36 In interpreting the order regard should be paid to the operation of the order under s.14 as if the provision in the order had been made in a codicil to the Will. Terminology used in the Will has, in the absence of some contextual reason for thinking otherwise, the same meaning in a codicil, or in an order under the Family Provision Act, as it has in the Will. The order must be applied to and read with the Will and should be understood as using language in the same way as it is used in the Will. The terms of the Will generally show no high advertence and indeed almost indifference to the distinction between references to the executors and references to trustees; so much so that a drafting technique of referring to them all as trustees was adopted.
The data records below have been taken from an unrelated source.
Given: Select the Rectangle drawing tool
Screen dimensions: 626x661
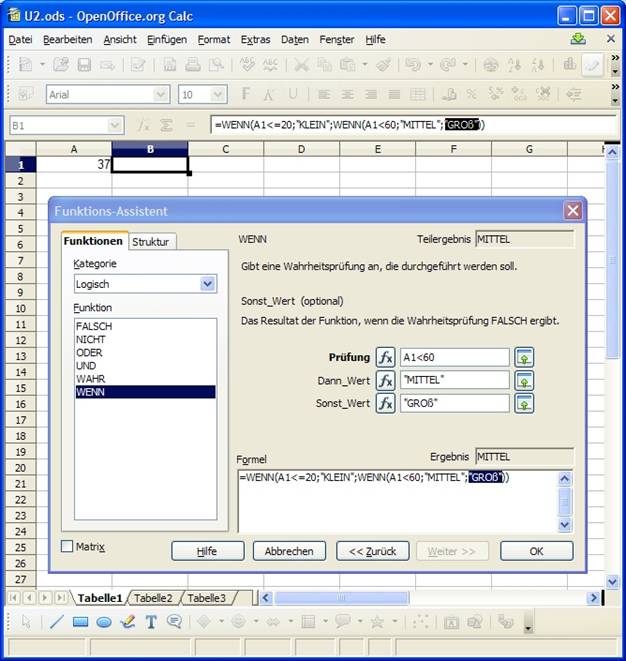Looking at the screenshot, I should pos(81,621).
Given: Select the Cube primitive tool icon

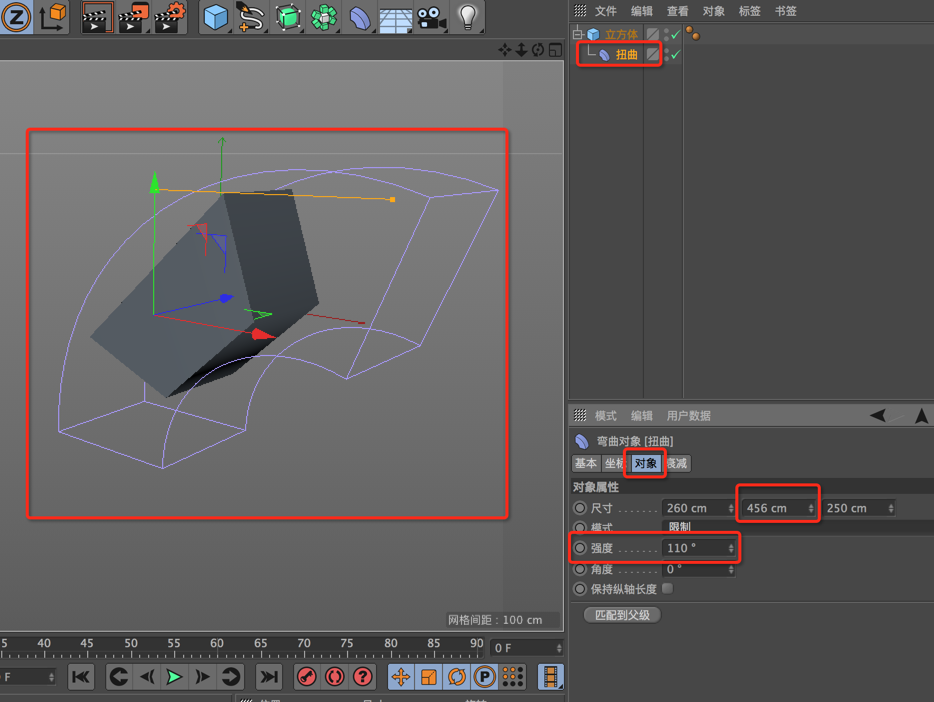Looking at the screenshot, I should point(215,17).
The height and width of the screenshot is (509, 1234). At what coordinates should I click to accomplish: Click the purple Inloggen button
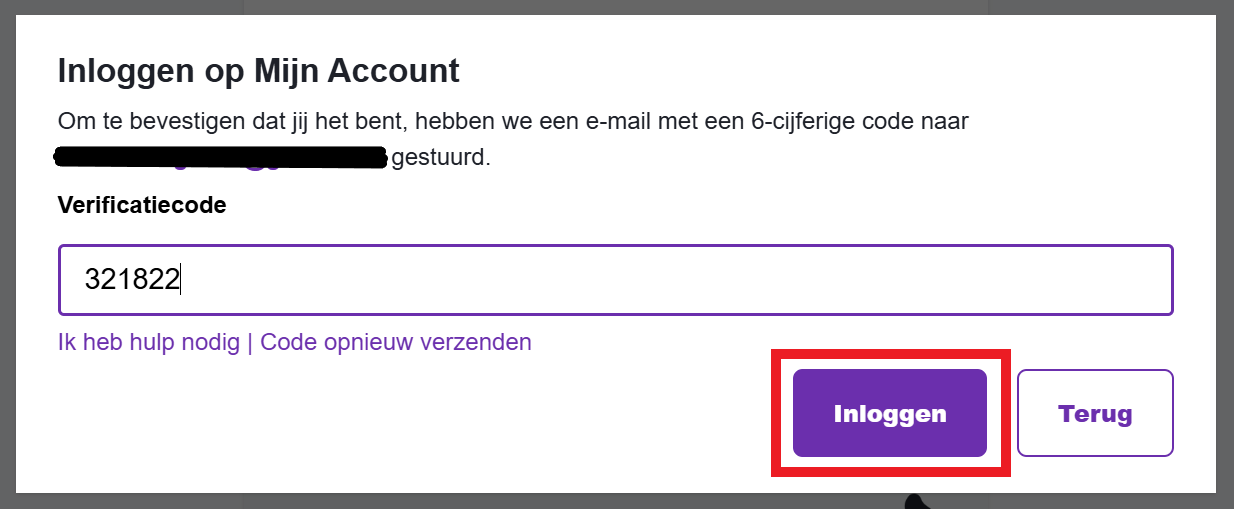pos(889,413)
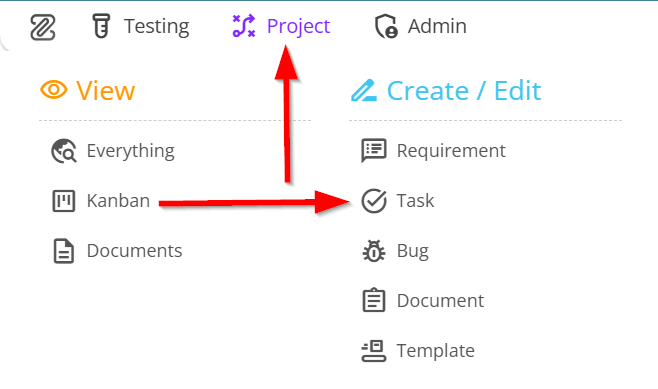Click the Testing test-tube icon

coord(101,26)
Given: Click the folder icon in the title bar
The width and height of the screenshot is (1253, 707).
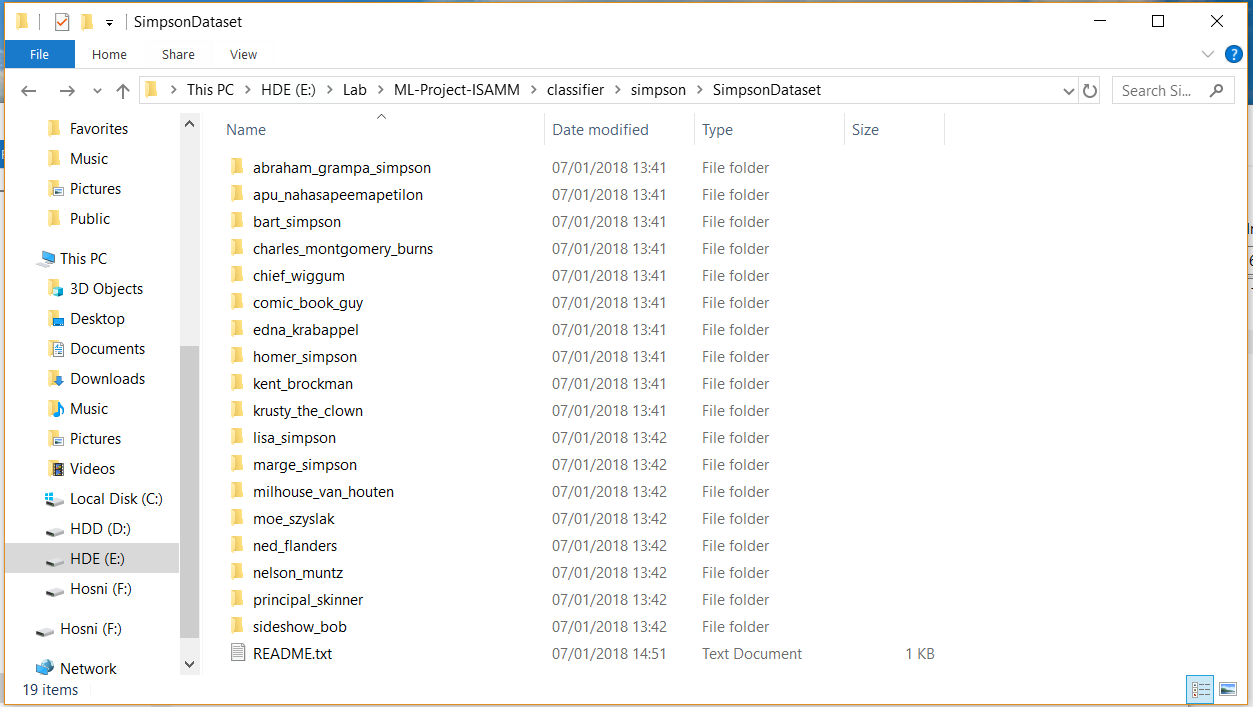Looking at the screenshot, I should click(x=20, y=20).
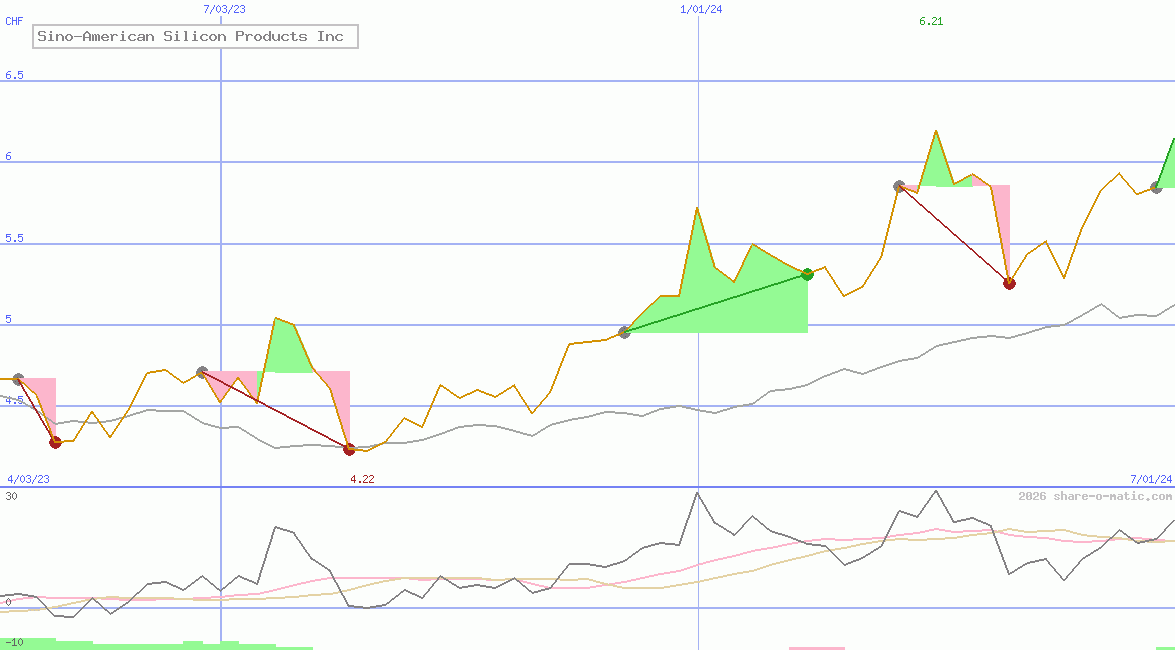Click the gray start marker near the 5.9 level
The width and height of the screenshot is (1175, 650).
pyautogui.click(x=898, y=185)
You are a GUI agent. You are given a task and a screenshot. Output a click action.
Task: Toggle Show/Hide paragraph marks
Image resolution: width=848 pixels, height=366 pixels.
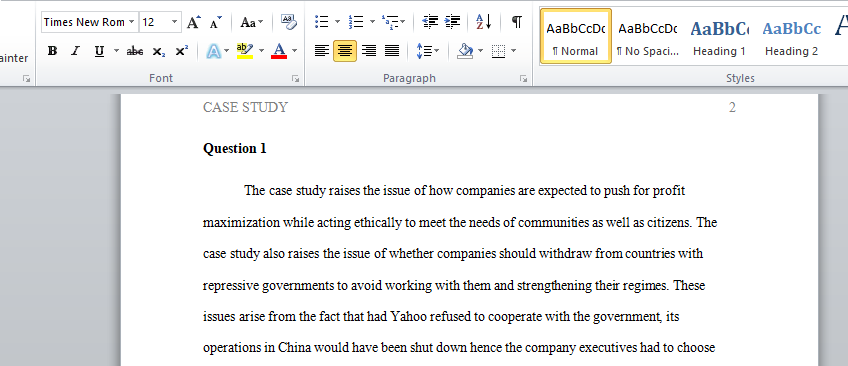tap(517, 22)
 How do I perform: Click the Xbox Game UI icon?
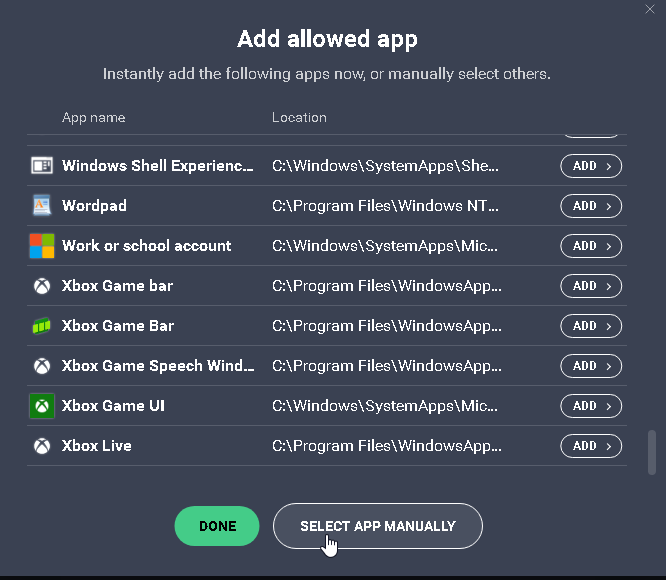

Even in cl.12, which deals only with matters relating to a trust, there is an adoption in subcl.12(iv) of powers given to executors and trustees in cl.14 as applicable to powers of trustees. Except as to the powers conferred on the trustees by cll.12(iii) and 12(iv), which could only be exercised in the capacity of trustees, the acts and things on which controls were imposed were less and no more appropriately the subject of controls at one stage of carrying out the dispositions of the Will than at another. In the context, the burden of implication required to educe from the reference to "the trustees" in the words by which the control was specified the view that the acts and things under control were controlled only when they were performed in the exercise of functions and trustees, but were left uncontrolled when performed in the capacity of executors, is a burden of implication which the language cannot reasonably support; if it were intended to leave a large area of conduct uncontrolled, that intention could and, in an order of the Court, with fair certainty would have been indicated by clear language, without resort to subtle implication.
37 Overall I regard it as quite clear that the meaning and effect of the order are that, where acts and things controlled can be done in characters other than as trustees, the control extends to them.
38 For these reasons I propose to make a declaratory order, not in the terms claimed by the plaintiffs but in terms which will resolve the controversy. The parties should consider these reasons and prepare minutes of a declaratory order giving effect to them.